Expanded Risk In Focus: The Goetz gold network’s global reach extends beyond those named by the U.S. government, with ownership of other offshore and trading companies in Europe, Africa, and the Middle East. 

  • Industrial Refining Company, formerly known as Tony Goetz NV, is wholly owned by a Luxembourg-based holding company, which is beneficially owned by Sylvain and Axel Goetz, two relatives of Alain Goetz. 

  • Alain Goetz owns a minority stake of a Dubai-based general trading company, which is registered to the same address as the U.S.-sanctioned Goetz Gold LLC.  

Alain Goetz controls Aldango Ltd, a gold refinery in Rwanda, through a UAE-based firm. Aldango has shipped millions of dollars in gold to customers around the world, according to trade records. In January 2021, the Rwanda Investigation Bureau suspended the refinery’s license accusing it of tax evasion, according to Aldango’s website and media reporting.

Why This Matters: The recent designation of the Goetz gold trading network demonstrates the U.S. government’s “commitment to disrupt the illicit mineral trade and encourage mining sector transparency,” Treasury said. The U.S. also noted the importance for the private sector to adopt enhanced supply chain due diligence procedures in mineral supply chains as “a key tool” to mitigate risks from U.S. and international sanctions. 

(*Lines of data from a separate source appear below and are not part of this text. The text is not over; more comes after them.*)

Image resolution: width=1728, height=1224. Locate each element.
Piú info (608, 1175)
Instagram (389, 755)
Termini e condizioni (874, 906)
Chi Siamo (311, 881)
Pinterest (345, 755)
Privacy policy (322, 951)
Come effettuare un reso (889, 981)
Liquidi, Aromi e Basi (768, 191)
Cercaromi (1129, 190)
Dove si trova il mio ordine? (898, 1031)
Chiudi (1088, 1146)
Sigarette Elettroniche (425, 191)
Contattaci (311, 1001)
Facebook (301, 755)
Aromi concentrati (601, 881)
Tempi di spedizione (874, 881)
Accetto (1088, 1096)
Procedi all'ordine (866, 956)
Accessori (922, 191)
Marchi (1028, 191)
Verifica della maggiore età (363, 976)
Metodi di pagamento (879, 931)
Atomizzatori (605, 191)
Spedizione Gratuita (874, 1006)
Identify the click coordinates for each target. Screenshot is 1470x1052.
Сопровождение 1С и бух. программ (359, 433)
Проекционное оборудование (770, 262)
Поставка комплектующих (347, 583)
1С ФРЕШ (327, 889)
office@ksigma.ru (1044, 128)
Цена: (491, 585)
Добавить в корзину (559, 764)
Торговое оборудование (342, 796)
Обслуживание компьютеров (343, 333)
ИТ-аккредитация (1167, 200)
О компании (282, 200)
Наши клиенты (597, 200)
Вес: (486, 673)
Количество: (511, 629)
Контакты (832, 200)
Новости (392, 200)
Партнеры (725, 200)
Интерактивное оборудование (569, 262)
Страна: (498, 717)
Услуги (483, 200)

“Treasury has been very clear: global gold markets, at every step of the supply chain, must engage in responsible sourcing and conduct supply-chain due diligence.” 

Brian E. Nelson, U.S. Under Secretary of the Treasury for Terrorism and Financial Intelligence


  • The U.S., European Union, and other governments have issued guidance and advisories on the need for private industry to assess supply chain exposure risks when it comes to mitigating human rights, forced labor, and other Environmental, Social and Governance (ESG) concerns. This guidance has urged businesses to implement due diligence procedures in their supply chain management when dealing with conflict minerals from conflict-affected and high-risk areas, and when engaging in business partnerships with, investing in or providing other support to companies linked to human rights violations, including forced labor.  

  • Organizations undertaking due diligence practices should ensure that their compliance practices are commensurate with identified risks and international best practices across the upstream and downstream supply chain.